Go to LA, and you know that one of the top ten things to do is get as close as you can to the Hollywood sign.
It’s not that easy to walk right up to it, and anyway the closer you get to a forty-five foot tall sign, the less you will really see of it.
The most famous and most accessible viewing point is probably the Griffith Observatory, but the sign is still a good distance from there and it’s easy to get closer if you have a car.
From Hollywood itself, a good moving vantage point (if you are not the driver) is to drive up North Beachwood Drive, a north-south residential street lined with tall palm trees, because the sign is pretty much right in front of you the whole way. It’s still tricky to get a good photo of it from a moving car, but it’s fun driving through the Hollywood homes with palm trees swaying and the sign always in view. Especially if you’ve hired a convertible.
One excellent vantage point is at the end of an anonymous cul de sac, outside somebody’s house on another quiet residential street. Punch 5825 Green Oak Drive into your car’s GPS and it will take you up a steep winding street that gets narrower and narrower until you reach the last home and a gated entrance. Stop and take a look north-west – there she is.

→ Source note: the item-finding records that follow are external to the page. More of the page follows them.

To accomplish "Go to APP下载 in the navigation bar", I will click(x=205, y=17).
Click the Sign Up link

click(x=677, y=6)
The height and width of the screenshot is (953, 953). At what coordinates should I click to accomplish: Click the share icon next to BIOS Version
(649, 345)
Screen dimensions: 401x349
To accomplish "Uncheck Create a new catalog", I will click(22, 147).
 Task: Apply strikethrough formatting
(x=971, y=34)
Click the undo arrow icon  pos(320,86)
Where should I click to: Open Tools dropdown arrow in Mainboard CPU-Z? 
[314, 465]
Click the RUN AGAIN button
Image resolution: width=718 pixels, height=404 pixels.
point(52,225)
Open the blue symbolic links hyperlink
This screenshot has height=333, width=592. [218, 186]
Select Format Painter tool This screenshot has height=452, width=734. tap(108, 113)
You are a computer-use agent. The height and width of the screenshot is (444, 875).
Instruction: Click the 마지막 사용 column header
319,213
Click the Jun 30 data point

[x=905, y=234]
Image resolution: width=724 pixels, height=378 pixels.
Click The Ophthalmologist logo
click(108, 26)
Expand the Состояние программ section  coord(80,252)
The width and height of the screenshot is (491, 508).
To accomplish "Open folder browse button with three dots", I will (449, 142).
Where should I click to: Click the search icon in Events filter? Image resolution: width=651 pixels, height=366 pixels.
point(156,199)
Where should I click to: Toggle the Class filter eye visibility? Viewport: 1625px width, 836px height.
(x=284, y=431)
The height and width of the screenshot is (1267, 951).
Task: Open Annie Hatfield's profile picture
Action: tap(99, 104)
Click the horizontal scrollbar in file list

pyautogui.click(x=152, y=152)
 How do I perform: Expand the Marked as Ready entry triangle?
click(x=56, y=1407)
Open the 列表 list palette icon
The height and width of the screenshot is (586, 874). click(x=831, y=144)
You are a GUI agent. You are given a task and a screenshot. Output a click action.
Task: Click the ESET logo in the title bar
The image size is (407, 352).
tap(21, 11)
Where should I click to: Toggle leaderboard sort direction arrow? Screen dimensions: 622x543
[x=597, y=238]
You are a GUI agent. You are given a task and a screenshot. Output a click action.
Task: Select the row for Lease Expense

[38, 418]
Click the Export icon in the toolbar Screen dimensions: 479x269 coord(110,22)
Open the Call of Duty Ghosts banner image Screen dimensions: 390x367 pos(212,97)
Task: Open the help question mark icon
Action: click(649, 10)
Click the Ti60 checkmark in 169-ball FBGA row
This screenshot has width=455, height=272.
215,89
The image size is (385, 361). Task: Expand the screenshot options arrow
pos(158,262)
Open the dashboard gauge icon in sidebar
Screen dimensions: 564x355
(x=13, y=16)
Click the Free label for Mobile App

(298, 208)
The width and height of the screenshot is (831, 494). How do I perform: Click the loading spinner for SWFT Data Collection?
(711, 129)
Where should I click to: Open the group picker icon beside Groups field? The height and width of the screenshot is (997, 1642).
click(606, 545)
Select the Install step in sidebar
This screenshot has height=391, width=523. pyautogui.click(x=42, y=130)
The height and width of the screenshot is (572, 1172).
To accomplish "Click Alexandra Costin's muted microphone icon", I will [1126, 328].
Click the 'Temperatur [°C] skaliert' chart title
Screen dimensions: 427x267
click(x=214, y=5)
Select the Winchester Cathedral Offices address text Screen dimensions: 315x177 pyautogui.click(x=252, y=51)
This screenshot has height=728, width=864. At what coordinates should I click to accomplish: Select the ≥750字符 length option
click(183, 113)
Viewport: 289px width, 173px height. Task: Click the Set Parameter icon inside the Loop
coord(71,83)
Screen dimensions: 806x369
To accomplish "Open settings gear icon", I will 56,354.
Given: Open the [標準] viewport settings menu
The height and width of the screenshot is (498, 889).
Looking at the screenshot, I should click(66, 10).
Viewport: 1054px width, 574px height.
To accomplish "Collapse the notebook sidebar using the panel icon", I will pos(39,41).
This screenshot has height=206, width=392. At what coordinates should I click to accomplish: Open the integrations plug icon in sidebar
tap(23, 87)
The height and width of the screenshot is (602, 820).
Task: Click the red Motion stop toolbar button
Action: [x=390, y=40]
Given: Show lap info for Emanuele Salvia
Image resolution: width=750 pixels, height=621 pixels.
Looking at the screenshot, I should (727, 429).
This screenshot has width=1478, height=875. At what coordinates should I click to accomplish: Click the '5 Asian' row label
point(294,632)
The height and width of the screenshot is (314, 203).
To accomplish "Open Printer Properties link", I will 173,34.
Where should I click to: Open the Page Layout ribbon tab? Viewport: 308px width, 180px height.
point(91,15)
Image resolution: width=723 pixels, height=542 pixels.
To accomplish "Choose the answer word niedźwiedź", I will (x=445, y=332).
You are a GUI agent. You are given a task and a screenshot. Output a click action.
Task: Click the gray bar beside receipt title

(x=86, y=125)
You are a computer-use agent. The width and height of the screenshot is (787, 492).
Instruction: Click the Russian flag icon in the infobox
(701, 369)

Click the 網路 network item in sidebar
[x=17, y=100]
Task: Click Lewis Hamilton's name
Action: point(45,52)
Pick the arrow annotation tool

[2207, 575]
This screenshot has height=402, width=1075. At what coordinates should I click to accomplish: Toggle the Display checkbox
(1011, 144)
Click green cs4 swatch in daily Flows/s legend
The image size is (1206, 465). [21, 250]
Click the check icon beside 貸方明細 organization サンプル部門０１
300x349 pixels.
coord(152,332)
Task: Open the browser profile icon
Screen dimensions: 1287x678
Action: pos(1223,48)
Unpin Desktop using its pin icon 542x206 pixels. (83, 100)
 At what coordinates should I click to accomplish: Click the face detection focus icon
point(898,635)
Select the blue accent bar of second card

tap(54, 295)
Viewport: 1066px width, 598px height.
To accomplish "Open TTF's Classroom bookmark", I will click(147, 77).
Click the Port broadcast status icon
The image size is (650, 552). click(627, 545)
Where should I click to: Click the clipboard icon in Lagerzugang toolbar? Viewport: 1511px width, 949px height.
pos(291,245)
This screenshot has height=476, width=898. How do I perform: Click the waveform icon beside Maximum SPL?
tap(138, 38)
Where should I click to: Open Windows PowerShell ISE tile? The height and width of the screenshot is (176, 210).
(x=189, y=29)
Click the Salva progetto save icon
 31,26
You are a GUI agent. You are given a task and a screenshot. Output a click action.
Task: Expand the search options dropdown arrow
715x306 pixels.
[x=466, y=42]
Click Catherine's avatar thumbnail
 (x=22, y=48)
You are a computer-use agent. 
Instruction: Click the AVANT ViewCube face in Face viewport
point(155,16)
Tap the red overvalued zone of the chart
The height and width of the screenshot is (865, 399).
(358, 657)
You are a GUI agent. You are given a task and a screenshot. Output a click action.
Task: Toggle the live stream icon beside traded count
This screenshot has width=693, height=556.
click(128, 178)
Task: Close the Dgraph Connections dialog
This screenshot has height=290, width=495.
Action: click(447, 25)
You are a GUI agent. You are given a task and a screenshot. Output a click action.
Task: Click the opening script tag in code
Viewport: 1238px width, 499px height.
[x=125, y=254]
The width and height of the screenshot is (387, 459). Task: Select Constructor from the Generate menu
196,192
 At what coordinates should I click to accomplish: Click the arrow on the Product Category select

If you’re lucky there won’t be anybody else there and you will be able to take lots of shots unencumbered by photobombers.
Another (likely busier) spot is at 3204 Canyon Lake Drive, which is a bit closer again. If you can get parking nearby you can also walk towards the sign, which is probably less than half a mile away at this point. That, of course, is illegal but I’m told it’s unlikely that you will get stopped. The 24/7 security guard is stationed elsewhere at the gated roadway to the sign, and not looking your way.
But the most fun place to view the sign is from – wait for it – the original Batman’s Cave.
Type 3000 Canyon Drive into your car’s GPS, which weirdly will take you into a park where you can park your car and walk the ten minutes or so up to a set of caves. Follow the walkers – it looks steep but it’s not far. At the end of the walk you will find a couple of shallow caves and a small clearing, where somebody has set out lots of concentric rings made of small stones and rocks.
These are the Bronson Caves, most famous (to people of a certain vintage) as the exit of the Bat Cave from the original TV series. Standing by the concentric stone circles you will have a pretty great view of the Hollywood sign, and lots of opportunities to take photos with nobody but you in them.
The best thing about this vantage point is that it’s a really accessible remote-looking setting, so it’s been used in lots of TV shows and movies, from low budget to blockbuster. As well as Batman this natural setting has been used to film everybody from Zorro to the Lone Ranger, Wonder Woman to the Might Morphin Power Rangers. As a Star Trek fan I was delighted to find out that almost every Star Trek TV show (and at least one Star Trek movie) has a scene filmed at the Bat Cave. Where better to view the iconic Hollywood sign?